Keats didn't write anything during his stay in Rome, as the sickness was already getting a toll on his body, so we are informed about the daily life of the two Englishmen only thanks to the packed correspondence of Stevern, who wrote frequent reports on the decourse of Keats' sickness and his daily life to his wife Fanny Brawne and his sister, Fanny Brown.
The museum was founded in 1909 by Robert Underwood Johnson, Rennel Rodd and Harry Nelson Gay, who enstablished the Keats-Shelley Memorial Association to preserve the memory and contribution to the city of these artists.
Percy Bisshe Shelley and Lord Byron never visited the house of Keats, but of course they shared an intense friendship and admiration for each other.
The founders of the museum decided to dedicate it to their memory too, hosting a collection of works and relics to remind the love that these personalities had for Italy and the city of Rome.
Keats and Stevern shared the house with the landlady, Anna Angeletti.
The woman lived on the other side of the arc that is now part of the hall dedicated to the popularity of Keats and Shelley and the library.
The next room that we access is the living room, that Stevern used as his bedroom.
Here are preserved the portraits and paintings that he dedicated to his friend and his family.
The room of Keats was completely destroyed and every bit of it burned down, according the the laws of the time on the matter of tubercolosis.
What we see now is a reconstruction, compiled with furnitures dating the same period of Keats' stay.
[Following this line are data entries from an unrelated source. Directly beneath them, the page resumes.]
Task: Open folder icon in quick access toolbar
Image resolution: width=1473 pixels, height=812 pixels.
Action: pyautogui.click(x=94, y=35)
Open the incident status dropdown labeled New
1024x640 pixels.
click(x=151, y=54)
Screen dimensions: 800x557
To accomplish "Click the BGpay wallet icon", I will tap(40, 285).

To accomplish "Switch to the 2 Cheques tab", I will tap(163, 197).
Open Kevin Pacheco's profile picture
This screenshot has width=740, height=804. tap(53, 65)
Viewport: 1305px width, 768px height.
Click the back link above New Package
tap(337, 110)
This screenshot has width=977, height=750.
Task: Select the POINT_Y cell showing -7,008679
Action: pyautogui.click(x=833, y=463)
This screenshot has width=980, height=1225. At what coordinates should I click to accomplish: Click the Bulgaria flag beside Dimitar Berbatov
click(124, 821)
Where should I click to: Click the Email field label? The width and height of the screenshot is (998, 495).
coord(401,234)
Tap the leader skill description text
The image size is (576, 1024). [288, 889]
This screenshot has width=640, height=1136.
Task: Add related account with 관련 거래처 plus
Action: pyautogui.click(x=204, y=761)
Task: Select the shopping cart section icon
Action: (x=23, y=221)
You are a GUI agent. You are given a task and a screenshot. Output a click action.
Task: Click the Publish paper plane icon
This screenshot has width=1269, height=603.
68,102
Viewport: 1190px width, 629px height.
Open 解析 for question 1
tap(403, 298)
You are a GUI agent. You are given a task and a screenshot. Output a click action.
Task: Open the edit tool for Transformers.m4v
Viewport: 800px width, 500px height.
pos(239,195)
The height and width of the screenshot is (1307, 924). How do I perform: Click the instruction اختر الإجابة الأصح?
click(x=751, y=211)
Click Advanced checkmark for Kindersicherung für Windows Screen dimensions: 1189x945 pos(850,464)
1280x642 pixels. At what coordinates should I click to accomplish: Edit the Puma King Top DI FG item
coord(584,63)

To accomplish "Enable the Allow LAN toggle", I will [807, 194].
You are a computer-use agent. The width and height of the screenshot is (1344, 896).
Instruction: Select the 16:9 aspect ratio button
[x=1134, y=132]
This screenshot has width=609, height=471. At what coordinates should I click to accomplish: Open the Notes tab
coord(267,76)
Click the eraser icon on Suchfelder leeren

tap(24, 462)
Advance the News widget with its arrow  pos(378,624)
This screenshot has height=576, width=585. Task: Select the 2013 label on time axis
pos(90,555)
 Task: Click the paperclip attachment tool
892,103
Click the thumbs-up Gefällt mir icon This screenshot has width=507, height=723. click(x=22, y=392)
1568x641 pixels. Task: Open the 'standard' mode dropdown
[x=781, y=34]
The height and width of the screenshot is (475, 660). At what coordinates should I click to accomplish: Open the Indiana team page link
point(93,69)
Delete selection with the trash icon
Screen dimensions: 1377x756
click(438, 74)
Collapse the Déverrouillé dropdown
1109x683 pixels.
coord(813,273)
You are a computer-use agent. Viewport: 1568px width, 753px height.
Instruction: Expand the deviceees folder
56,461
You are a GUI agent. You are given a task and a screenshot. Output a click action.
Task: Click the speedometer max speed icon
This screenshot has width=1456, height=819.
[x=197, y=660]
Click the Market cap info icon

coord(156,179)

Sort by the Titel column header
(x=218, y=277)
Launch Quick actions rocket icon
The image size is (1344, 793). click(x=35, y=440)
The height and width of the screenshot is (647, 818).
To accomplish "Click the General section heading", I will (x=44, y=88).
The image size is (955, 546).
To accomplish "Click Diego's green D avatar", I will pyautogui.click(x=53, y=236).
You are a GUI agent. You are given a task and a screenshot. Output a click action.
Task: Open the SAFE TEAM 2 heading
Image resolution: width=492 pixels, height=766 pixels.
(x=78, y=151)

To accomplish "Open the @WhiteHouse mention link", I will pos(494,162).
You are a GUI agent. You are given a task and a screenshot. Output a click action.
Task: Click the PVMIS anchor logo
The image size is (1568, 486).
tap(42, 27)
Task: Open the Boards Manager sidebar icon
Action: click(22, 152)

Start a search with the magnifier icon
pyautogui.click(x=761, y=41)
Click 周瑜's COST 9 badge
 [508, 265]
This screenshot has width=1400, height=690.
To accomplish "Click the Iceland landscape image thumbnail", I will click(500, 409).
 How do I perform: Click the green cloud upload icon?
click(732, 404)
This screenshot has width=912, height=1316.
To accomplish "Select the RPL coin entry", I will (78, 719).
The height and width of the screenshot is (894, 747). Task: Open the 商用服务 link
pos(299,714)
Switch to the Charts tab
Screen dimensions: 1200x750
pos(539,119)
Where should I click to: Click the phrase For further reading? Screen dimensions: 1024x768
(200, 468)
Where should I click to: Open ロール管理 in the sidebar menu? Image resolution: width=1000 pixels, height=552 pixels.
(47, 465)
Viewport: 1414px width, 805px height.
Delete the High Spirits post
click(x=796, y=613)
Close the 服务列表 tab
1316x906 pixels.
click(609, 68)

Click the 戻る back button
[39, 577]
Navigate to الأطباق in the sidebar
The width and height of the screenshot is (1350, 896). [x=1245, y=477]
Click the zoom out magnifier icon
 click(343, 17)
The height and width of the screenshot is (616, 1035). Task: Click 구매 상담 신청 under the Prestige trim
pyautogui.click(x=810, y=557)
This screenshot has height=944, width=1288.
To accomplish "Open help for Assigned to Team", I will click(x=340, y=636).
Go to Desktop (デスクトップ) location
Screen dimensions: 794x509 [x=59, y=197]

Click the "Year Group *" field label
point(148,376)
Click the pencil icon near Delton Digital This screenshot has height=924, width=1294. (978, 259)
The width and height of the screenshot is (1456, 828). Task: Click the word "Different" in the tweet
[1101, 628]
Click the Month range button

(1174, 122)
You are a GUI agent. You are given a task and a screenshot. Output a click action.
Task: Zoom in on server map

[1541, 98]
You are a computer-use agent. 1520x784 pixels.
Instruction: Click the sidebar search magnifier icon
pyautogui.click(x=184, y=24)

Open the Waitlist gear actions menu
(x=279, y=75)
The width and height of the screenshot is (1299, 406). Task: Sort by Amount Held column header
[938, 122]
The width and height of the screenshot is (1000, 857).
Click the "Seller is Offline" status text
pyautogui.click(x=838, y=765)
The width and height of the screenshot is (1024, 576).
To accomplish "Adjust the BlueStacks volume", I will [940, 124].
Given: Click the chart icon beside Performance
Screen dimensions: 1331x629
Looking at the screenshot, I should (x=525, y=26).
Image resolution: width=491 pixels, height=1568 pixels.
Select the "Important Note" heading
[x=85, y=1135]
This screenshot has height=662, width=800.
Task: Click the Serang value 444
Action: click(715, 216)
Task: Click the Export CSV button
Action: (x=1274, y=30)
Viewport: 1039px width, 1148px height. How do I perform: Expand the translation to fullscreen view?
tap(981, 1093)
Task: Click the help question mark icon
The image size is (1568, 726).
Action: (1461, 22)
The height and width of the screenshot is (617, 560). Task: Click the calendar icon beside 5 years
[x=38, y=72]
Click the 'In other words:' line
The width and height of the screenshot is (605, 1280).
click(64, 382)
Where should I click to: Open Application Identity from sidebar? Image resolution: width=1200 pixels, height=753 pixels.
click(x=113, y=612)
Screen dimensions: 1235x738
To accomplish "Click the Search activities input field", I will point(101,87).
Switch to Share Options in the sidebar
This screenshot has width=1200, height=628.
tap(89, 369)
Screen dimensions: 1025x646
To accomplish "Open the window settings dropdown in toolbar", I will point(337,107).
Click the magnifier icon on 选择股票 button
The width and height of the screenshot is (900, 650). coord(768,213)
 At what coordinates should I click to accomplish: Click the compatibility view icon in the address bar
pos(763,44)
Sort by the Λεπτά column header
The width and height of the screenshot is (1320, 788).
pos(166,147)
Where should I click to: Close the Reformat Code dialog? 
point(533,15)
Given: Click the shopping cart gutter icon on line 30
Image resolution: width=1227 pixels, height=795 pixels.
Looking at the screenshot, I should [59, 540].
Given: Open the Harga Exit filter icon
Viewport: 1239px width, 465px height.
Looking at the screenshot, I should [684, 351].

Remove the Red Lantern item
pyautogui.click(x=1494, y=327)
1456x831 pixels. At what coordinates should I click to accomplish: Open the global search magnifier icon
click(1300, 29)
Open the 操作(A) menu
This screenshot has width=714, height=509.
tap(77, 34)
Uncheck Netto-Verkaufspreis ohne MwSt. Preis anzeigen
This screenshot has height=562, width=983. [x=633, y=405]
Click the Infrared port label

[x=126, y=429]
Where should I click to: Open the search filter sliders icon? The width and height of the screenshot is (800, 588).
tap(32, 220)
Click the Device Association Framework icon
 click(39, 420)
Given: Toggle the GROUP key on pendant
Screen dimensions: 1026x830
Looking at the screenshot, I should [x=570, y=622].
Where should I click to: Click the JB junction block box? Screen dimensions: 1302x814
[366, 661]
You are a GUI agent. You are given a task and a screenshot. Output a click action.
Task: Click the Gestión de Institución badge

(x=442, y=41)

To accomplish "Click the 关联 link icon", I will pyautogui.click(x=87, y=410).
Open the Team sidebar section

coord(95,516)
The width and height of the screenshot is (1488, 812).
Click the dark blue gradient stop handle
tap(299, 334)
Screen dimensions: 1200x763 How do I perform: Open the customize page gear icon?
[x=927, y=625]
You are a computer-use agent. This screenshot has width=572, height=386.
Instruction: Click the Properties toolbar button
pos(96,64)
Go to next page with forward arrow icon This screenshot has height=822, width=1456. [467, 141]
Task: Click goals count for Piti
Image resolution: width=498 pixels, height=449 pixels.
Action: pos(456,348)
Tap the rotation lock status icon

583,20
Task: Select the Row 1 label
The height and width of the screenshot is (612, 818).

During our visit the kitchen ("The Terrace Room"), now turned into a room dedicated to the life of Shelley and Byron and connected to a cute terrace opening on the Spanish Steps, was hosting an exhibition dedicated to the correspondence of English poet Robert Browning with the American sculptor William Story (in case this name sounds familiar: he's the author of the "Angel of Desperation" of the Acatholic Cemetery).
Through the letters one could get the idea of the Rome of the period and the whereabouts of Browning and his wife... Very interesting!